----- SUPPLIED ENTRIES -----

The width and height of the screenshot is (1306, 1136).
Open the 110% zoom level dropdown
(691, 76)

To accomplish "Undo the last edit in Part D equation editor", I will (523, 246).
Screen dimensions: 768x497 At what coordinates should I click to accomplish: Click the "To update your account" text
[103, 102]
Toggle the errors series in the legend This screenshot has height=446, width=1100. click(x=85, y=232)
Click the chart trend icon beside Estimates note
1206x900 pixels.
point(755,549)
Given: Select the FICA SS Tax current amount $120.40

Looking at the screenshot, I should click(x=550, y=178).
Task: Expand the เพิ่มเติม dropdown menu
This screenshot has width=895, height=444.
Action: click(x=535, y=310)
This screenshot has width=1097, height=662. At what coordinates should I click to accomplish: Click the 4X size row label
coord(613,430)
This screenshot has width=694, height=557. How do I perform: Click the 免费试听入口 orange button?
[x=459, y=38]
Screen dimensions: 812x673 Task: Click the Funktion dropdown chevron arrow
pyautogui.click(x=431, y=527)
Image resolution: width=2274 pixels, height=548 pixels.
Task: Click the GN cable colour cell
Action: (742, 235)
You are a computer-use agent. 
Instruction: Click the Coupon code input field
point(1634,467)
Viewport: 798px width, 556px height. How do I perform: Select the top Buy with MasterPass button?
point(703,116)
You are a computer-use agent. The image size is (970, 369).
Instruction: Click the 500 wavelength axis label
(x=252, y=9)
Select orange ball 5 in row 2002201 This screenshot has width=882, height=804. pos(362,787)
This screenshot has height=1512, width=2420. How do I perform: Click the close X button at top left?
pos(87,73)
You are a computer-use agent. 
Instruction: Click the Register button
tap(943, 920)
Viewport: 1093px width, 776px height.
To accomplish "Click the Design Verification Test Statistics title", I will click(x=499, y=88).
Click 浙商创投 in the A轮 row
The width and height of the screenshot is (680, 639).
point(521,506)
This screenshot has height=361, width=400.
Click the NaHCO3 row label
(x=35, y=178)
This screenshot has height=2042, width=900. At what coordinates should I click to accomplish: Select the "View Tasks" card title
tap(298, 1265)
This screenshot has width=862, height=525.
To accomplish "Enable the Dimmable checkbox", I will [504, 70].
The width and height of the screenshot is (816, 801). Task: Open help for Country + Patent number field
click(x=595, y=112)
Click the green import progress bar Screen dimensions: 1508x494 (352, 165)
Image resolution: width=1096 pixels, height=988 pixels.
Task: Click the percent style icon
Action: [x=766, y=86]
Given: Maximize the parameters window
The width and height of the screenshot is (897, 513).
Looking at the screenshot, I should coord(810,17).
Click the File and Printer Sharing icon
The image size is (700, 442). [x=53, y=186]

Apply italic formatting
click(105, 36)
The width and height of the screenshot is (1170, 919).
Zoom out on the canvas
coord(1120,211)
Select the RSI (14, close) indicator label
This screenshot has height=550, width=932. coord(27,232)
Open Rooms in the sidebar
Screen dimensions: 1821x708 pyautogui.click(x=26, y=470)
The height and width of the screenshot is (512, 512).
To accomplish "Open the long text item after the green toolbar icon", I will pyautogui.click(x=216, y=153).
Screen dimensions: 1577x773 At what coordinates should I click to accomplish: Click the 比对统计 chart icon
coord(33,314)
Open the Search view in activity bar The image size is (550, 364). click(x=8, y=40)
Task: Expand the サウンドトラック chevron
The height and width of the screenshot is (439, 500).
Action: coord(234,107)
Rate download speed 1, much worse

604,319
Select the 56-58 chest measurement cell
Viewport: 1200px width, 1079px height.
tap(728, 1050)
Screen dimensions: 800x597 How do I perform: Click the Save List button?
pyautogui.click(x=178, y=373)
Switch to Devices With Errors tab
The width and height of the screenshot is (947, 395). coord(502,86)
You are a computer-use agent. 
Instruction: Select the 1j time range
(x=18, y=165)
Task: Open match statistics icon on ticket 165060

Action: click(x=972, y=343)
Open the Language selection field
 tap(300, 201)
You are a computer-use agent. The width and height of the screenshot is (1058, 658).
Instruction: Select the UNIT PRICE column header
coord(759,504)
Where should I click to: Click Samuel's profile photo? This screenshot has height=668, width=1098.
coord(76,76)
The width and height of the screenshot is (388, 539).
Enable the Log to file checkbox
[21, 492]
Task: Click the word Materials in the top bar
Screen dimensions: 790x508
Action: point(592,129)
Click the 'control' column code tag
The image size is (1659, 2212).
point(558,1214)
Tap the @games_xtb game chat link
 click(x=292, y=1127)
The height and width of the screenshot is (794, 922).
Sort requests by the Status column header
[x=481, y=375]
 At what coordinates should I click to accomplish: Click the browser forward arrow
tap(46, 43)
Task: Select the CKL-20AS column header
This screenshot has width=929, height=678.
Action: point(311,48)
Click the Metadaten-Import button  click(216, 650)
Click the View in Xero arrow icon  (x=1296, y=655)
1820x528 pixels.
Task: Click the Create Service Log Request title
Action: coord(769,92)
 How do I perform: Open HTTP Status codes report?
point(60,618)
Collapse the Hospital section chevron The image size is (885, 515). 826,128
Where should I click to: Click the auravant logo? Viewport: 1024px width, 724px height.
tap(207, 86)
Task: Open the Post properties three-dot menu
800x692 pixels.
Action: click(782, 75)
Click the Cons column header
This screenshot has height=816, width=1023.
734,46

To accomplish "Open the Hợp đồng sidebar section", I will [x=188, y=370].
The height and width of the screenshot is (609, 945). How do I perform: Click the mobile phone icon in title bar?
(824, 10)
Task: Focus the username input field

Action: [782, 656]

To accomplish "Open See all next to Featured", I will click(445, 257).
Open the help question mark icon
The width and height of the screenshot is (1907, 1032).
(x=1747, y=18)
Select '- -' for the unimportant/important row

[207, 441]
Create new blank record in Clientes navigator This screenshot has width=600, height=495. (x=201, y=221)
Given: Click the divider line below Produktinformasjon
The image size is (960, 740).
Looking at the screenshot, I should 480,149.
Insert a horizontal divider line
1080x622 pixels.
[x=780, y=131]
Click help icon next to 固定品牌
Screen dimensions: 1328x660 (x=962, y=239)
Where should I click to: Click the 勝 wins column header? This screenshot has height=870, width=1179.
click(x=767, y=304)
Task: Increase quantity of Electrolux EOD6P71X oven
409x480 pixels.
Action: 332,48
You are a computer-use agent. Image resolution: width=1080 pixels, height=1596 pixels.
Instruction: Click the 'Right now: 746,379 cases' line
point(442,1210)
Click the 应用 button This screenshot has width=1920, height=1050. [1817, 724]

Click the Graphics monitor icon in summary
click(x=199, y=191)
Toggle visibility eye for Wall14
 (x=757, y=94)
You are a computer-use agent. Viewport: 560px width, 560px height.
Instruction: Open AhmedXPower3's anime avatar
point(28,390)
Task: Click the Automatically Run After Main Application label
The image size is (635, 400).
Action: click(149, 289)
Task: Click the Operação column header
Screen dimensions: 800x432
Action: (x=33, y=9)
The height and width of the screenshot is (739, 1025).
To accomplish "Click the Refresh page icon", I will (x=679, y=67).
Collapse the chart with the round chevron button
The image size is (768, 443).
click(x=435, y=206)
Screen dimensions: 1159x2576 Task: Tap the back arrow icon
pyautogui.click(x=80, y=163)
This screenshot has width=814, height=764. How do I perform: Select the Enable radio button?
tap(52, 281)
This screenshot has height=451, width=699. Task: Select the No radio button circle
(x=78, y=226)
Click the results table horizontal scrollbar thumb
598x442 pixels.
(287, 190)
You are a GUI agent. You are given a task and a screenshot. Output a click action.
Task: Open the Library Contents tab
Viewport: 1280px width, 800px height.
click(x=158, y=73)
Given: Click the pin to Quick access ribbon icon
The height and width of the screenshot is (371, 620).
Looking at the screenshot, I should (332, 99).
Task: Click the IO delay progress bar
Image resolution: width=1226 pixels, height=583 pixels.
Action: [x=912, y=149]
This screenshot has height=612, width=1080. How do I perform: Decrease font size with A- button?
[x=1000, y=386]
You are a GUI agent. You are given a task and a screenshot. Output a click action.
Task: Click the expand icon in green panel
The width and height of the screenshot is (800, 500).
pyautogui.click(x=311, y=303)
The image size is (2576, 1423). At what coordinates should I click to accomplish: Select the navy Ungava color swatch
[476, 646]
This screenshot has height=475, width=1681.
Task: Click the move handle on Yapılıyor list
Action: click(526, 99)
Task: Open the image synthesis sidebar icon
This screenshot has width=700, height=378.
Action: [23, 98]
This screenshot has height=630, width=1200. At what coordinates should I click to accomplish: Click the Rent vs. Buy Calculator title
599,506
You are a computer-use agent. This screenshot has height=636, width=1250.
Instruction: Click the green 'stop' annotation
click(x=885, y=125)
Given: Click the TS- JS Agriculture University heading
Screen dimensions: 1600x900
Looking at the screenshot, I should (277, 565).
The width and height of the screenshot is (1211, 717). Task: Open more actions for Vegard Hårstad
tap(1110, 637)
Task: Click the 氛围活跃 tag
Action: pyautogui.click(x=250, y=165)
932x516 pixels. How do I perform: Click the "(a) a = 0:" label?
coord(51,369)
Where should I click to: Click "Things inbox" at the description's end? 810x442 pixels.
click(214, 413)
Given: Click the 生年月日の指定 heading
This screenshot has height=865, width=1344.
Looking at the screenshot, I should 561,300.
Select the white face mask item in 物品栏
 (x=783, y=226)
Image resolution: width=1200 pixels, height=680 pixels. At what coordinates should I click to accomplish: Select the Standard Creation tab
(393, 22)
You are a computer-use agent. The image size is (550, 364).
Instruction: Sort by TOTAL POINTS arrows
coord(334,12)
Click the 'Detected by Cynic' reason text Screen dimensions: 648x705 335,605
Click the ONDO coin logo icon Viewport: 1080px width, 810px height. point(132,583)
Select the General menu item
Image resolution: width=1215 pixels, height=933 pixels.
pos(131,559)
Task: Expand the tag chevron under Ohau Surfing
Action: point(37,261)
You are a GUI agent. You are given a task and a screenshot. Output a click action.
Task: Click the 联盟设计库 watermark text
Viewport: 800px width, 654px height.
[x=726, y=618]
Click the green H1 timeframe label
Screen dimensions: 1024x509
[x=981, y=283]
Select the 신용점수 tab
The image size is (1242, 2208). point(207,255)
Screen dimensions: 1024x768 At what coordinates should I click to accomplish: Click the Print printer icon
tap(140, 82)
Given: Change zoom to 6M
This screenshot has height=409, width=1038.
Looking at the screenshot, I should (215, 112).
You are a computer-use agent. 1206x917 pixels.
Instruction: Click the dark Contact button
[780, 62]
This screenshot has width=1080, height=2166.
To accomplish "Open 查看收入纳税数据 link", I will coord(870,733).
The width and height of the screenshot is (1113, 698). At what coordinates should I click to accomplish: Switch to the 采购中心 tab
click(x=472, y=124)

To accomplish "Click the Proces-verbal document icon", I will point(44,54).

-----

**TASK OBJECTIVE**
Only the lines from the one containing "You are a computer-use agent. 1206x917" through the last line of the records above are to be reproduced, exactly and with both ends included.

**EXERCISE SOLUTION**
You are a computer-use agent. 1206x917 pixels.
Instruction: Click the dark Contact button
[780, 62]
This screenshot has width=1080, height=2166.
To accomplish "Open 查看收入纳税数据 link", I will coord(870,733).
The width and height of the screenshot is (1113, 698). At what coordinates should I click to accomplish: Switch to the 采购中心 tab
click(x=472, y=124)

To accomplish "Click the Proces-verbal document icon", I will point(44,54).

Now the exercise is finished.